Quando in natura due specie affini (es. P. wingei e P. reticulata) condividono lo stesso loco senza che barriere fisiche si pongano da ostacolo, tali specie vengono interessate dal fenomeno detto character displacement (spostamento dei caratteri).
Per mezzo di tale fenomeno le due specie sviluppano dei segni di riconoscimento inequivocabili, che assicurano ai membri della stessa specie, appunto, la possibilità di riconoscersi come appartenenti ad essa, impedendo di ibridarsi con la specie affine che condivide il loro stesso habitat.

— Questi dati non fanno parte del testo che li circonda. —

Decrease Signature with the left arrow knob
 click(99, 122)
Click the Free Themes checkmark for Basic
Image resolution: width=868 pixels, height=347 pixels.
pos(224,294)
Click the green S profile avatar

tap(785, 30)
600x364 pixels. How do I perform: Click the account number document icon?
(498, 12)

In merito al verificarsi di tale fenomeno, il dott. Fred Poeser, sostiene che nelle zone dove è più facile l'incontro di due specie affini (reticulata e wingei) ovvero nelle zone centro-occidentali dello stato di Sucre, ad esempio Cumana, Campoma e Cariaco, i maschi di P. wingei presentano un disegno nero a forma di virgola a metà del corpo: comma shape, che ne rende possibile l'identificazione da parte delle loro femmine, in procinto dell'atto copulatorio.

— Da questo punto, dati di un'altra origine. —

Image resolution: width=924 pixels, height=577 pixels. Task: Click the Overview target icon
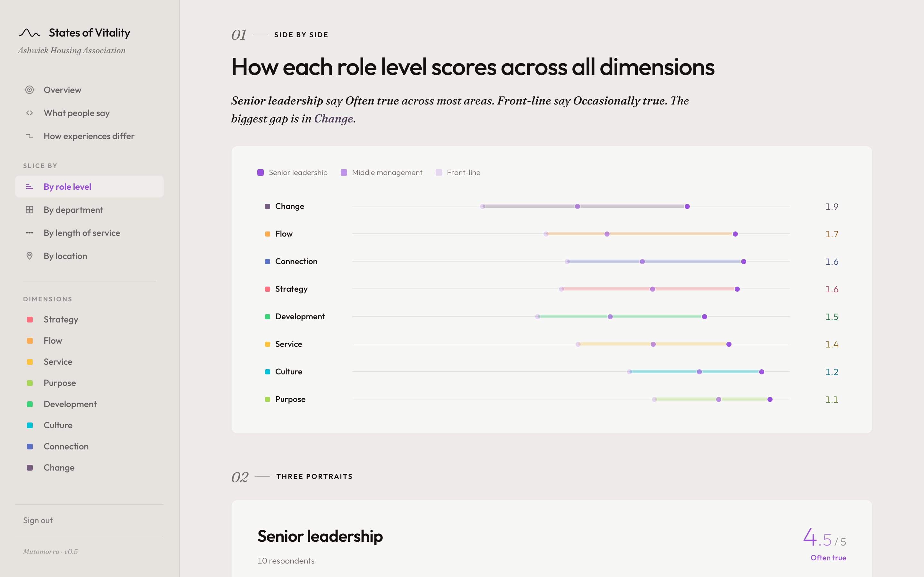pyautogui.click(x=29, y=90)
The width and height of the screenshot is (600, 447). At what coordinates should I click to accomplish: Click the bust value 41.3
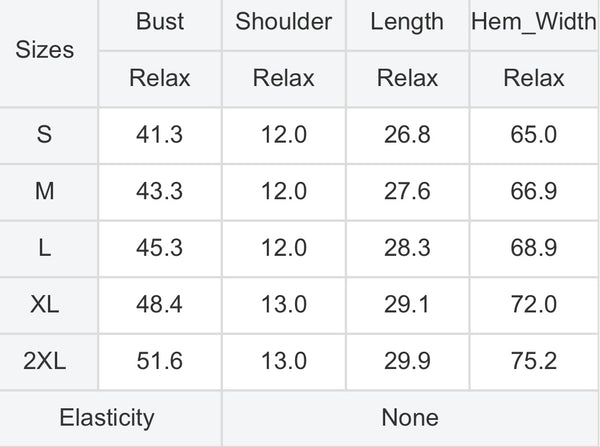[160, 135]
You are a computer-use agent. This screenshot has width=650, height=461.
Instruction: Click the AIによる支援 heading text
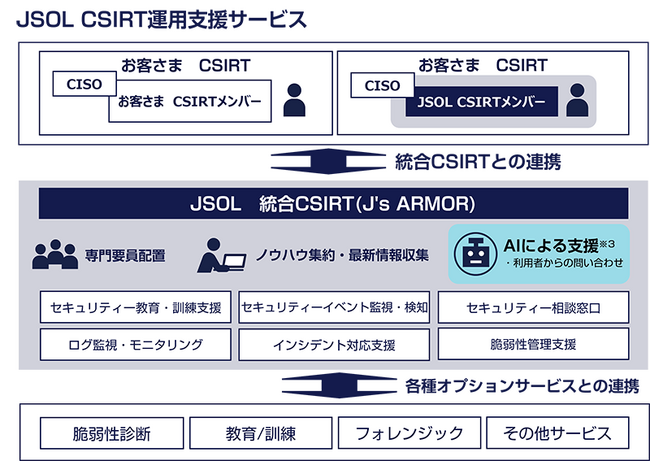(x=551, y=245)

Diversamente, in zone in cui il P. reticulata non e' presente, (aree interne più nord-orientali, come Carupano) gli esemplari maschi di P. wingei mancano di tratti di riconoscimento (comma shape) che risultano del tutto inutili.
Ecco spiegata la grande diversità tra i Poecilia wingei, appartenenti alle diverse aree geografiche.

Naturalmente, com'è noto, anche in natura si riscontra la presenza di ibridi, tra le due specie, e può essere spiegato dal fatto che nelle zone dove il P. wingei ha avuto origine, nel corso del tempo, sono state introdotte imprecisate quantita' di P. reticulata (vedi lotta alle zanzare) e che tali introduzioni abbiano alterato il normale comportamento, “imprintato” sul riconoscimento delle due specie, dando origine a tutti gli squilibri che possiamo immaginare.